The investigators searched for studies on deprescribing intervention and their outcomes in older patients with LLI and LLE aged ≥65 years using the following databases: PubMed, Embase, Cumulative Index to Nursing and Allied Health Literature, PsychINFO, and Google Scholar.
The primary outcome was medication appropriateness, while secondary ones included clinical and cost-related outcomes. The investigators assessed eligibility and quality of studies as well as extracted data, followed by a narrative synthesis.
Nine studies, including a total of 1,375 participants, were eligible for this systematic review, of which three reported on the primary outcome.
Medication inappropriateness was reduced by 34.9 percent (p<0.001) from admission to close-out in one study, while the second study achieved 29.4-percent (p<0.001) and 15.1-percent (p=0.003) reduction at 12 and 24 months, respectively. In the third study, deprescribing ceased (17.2 percent) and altered the dose (2.6 percent) of high-risk medications.

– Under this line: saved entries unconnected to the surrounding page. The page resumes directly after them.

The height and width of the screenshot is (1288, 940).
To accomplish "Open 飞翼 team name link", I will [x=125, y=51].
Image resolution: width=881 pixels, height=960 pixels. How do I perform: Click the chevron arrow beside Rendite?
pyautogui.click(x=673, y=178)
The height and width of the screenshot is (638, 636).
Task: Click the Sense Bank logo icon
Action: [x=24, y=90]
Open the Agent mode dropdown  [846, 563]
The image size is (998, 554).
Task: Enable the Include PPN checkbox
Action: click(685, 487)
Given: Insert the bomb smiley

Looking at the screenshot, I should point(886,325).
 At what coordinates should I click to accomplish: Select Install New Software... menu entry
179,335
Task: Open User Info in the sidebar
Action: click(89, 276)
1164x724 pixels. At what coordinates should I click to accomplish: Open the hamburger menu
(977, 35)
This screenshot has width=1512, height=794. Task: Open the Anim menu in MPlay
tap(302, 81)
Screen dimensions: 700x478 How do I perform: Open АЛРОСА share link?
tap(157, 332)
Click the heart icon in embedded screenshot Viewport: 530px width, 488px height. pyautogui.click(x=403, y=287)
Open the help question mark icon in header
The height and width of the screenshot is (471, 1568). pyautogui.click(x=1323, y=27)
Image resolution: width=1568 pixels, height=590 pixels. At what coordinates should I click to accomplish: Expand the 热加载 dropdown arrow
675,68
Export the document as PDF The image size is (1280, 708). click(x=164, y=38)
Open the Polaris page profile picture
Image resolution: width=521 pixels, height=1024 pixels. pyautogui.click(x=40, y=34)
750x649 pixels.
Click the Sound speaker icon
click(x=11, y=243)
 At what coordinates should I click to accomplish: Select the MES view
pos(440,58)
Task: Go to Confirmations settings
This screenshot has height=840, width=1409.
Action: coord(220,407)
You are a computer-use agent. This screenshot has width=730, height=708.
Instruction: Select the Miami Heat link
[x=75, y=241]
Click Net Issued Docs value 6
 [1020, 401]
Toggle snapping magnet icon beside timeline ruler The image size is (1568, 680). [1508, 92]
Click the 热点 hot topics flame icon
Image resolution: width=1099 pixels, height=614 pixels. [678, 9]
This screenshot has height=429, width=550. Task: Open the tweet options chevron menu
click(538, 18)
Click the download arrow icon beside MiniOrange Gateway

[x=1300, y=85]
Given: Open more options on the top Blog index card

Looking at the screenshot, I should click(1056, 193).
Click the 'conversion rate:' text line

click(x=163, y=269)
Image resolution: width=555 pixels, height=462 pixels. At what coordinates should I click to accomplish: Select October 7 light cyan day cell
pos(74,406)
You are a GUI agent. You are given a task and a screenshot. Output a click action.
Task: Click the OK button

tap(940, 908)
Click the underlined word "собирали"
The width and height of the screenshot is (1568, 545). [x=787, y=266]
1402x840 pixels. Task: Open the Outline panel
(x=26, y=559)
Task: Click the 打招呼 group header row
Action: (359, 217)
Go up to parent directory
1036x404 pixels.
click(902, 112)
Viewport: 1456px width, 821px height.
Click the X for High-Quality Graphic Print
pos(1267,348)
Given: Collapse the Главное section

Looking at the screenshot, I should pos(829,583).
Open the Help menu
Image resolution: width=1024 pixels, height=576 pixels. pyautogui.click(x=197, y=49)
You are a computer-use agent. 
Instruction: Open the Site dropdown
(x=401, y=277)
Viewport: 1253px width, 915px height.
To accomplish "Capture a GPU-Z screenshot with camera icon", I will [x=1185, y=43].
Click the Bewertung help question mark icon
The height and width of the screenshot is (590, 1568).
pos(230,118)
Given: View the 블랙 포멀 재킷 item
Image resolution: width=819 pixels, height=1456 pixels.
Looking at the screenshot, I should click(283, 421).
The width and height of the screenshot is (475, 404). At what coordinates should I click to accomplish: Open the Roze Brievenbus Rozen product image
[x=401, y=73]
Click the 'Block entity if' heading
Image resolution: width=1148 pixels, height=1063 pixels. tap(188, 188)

Of the clinical outcomes, the most reported were mortality (n=3), quality of life (n=2), and falls (n=2). Outcomes in terms of cost were reported as follows: overall cost (n=2), medication cost (n=1), and healthcare expenditure (n=1).
“Our findings suggest that deprescribing in older patients with LLI and LLE can improve medication appropriateness … clinical outcomes. and cost savings, but the evidence needs to be better established,” the investigators said.